[Hari Minggu Biasa XXXIII: Mal 4:1-2; Mzm 98:5-9; 2Tes 3:7-12; Luk 21:5-19]
Keadaan dunia akhir-akhir ini mungkin dapat membuat kita sejenak menarik nafas panjang. Keruwetan tak hanya terjadi di negara kita, tetapi juga di negara-negara lain. Sepertinya silih berganti, berita tentang konflik, kekerasan, kejahatan. Konon demi kebaikan, orang membunuh atau membuat rusuh. Orang zaman ini tak enggan membuat teori sendiri tentang spiritualitas yang ujung-ujungnya menempatkan manusia sebagai ‘Tuhan’ bagi dirinya sendiri. Mengacu kepada energi dan cakra yang digabungkan dengan doa-doa dalam nama Yesus, orang memperkenalkan ‘Akulah Dia [Tuhan]’ (Luk 21:8) dengan cara-cara baru yang asing dan tidak dikenal dalam tradisi Gereja. Belum lagi kalau kita bicara tentang kemerosotan moral. Apa yang dulu dianggap tabu, di zaman ini dianggap ‘biasa’. Film-film menampilkan lakon utama yang selingkuh, seolah mau menggiring opini publik bahwa selingkuh dalam kondisi tertentu OK saja. Perselisihan ataupun perselingkuhan dianggap alasan yang sah untuk perceraian. Sejumlah orang mendorong pihak-pihak tertentu agar menyetujui perkawinan sesama jenis. Aborsi dianggap sebagai jalan keluar, jika dipandang sang ibu atau ayahnya belum siap jadi orangtua. Penggunaan alat kontrasepsi dianggap wajar, supaya penggunanya terlepas dari konsekuensi akan kemungkinan adanya kehidupan baru…. dan seterusnya. Di negara-negara tertentu, isu-isu ini bahkan sudah menjadi isu yang cukup menyudutkan Gereja Katolik, yang karena teguh berpegang kepada prinsip ajaran Kristus dan para rasul, dianggap tidak sesuai dengan perkembangan zaman.

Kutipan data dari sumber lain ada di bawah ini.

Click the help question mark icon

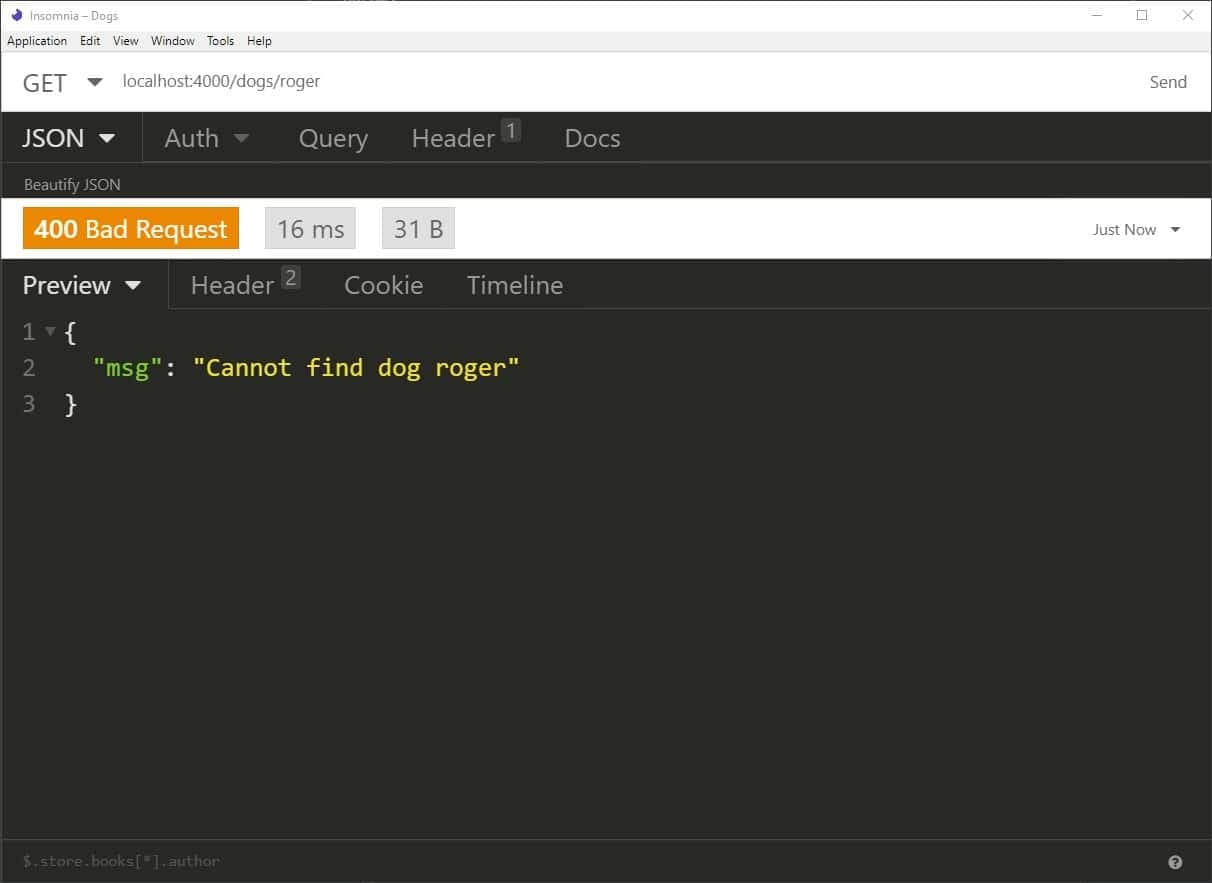tap(1175, 862)
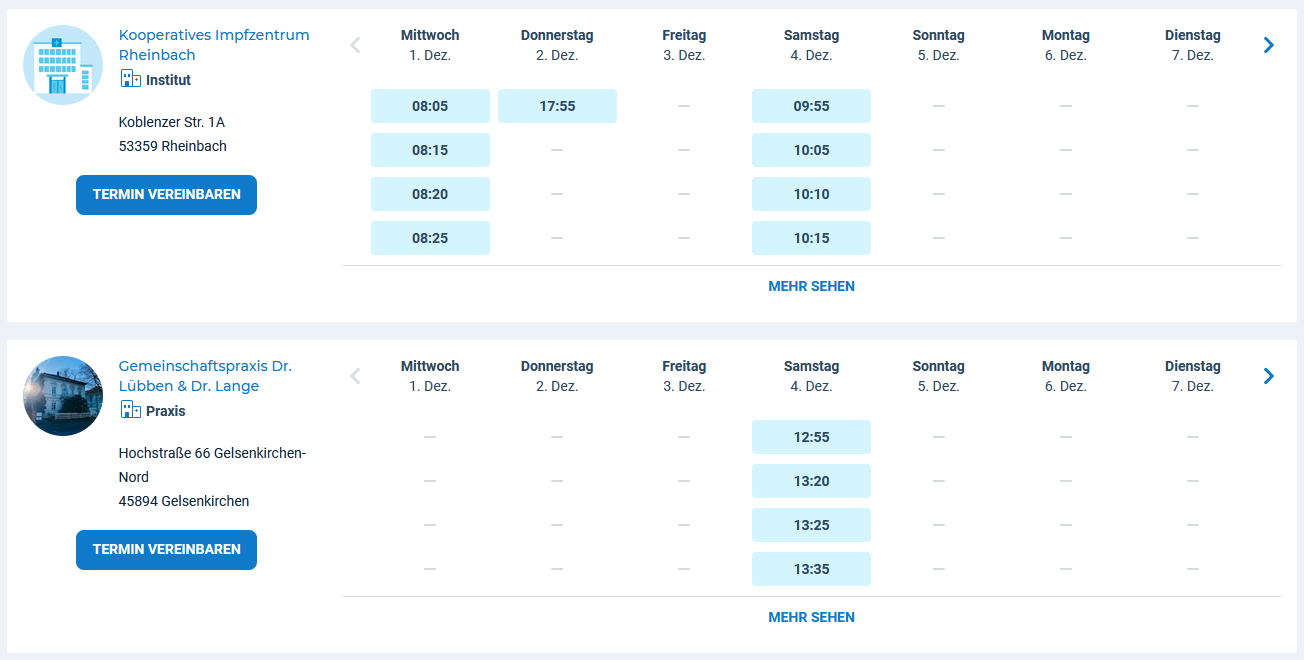Image resolution: width=1304 pixels, height=660 pixels.
Task: Book the 17:55 Thursday slot
Action: [x=557, y=106]
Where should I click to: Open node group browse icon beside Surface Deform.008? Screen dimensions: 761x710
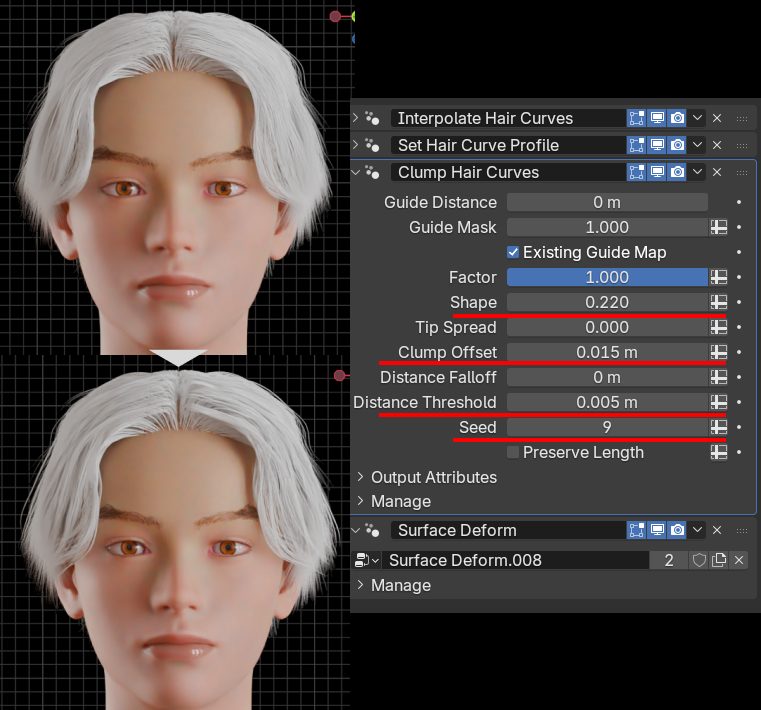tap(366, 560)
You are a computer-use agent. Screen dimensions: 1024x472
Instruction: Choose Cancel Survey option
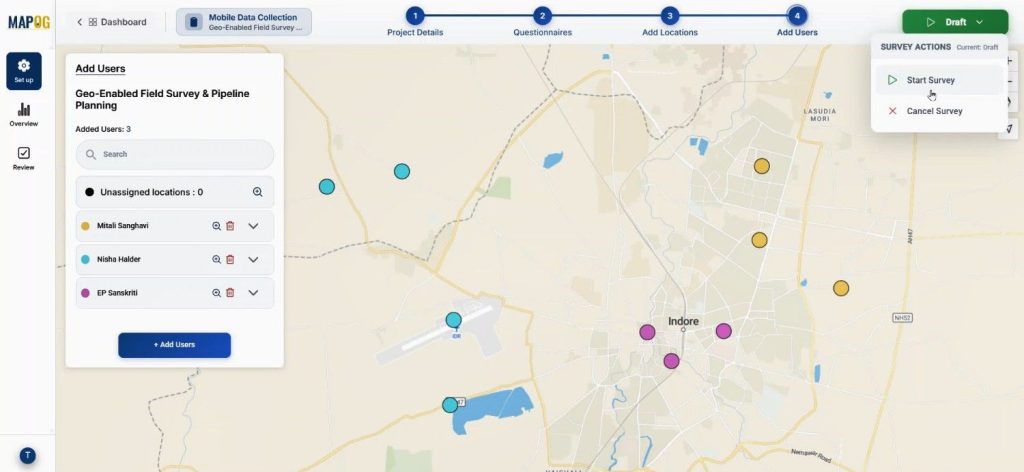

Namun kalau kita membaca firman Tuhan hari ini, kita mengetahui bahwa Kristuslah yang telah menubuatkan semua kekacauan itu yang akan terjadi sebelum Ia datang kembali di akhir zaman. Tetapi, “Kalau kamu tetap bertahan, kamu akan memperoleh hidupmu” (Luk 21:19). Sebab terang memang akan nampak makin bersinar di tengah kegelapan. Kekacauan itu diizinkan ada oleh Tuhan, untuk menguji iman kita. Nabi Maleakhi sekitar 400 tahun sebelum Kristus bernubuat tentang orang-orang yang taat pada Tuhan sampai akhir: “Tetapi kamu yang takut akan nama-Ku, bagimu akan terbit surya kebenaran dengan kesembuhan pada sayapnya” (Mal 4:2). Di tengah dunia ini, yang menawarkan banyak hal agar kita berpaling dari Allah, kita diingatkan oleh janji Tuhan, bahwa jika kita bertahan untuk tetap taat setia kepada-Nya, kita akan memperoleh kehidupan kekal. Firman Allah mengatakan bahwa menuruti dan melakukan perintah-perintah-Nya, memang adalah tanda bukti kasih kita kepada-Nya (1Yoh 5:2-3). Dan oleh perbuatan yang sesuai dengan firman-Nya itu, kita akan diadili (lih. Mat 16:27, 1Ptr 1:17, Rm 2:6). Karena itu, setiap kali mendengar firman Tuhan tentang kedatangan-Nya di akhir zaman, kita diingatkan untuk memiliki sikap berjaga-jaga. Artinya agar selagi hidup, kita jangan gegabah dan mengikuti arus dunia, sehingga berbuat fasik seolah pengadilan Tuhan tidak ada. Sebab jika kita hidup sedemikian, kita akan hangus seperti jerami pada hari Tuhan itu (lih. Mal 4:1). Sebaliknya, kita diingatkan untuk “tetap tenang melakukan pekerjaan kita” (2Tes 3:12). Yesus sendiri mengingatkan tentang tanda-tanda sebelum kedatangan-Nya itu, “jangan sampai kamu disesatkan… janganlah kamu terkejut… tetap teguhlah di dalam hatimu” (Luk 21:8,9,14).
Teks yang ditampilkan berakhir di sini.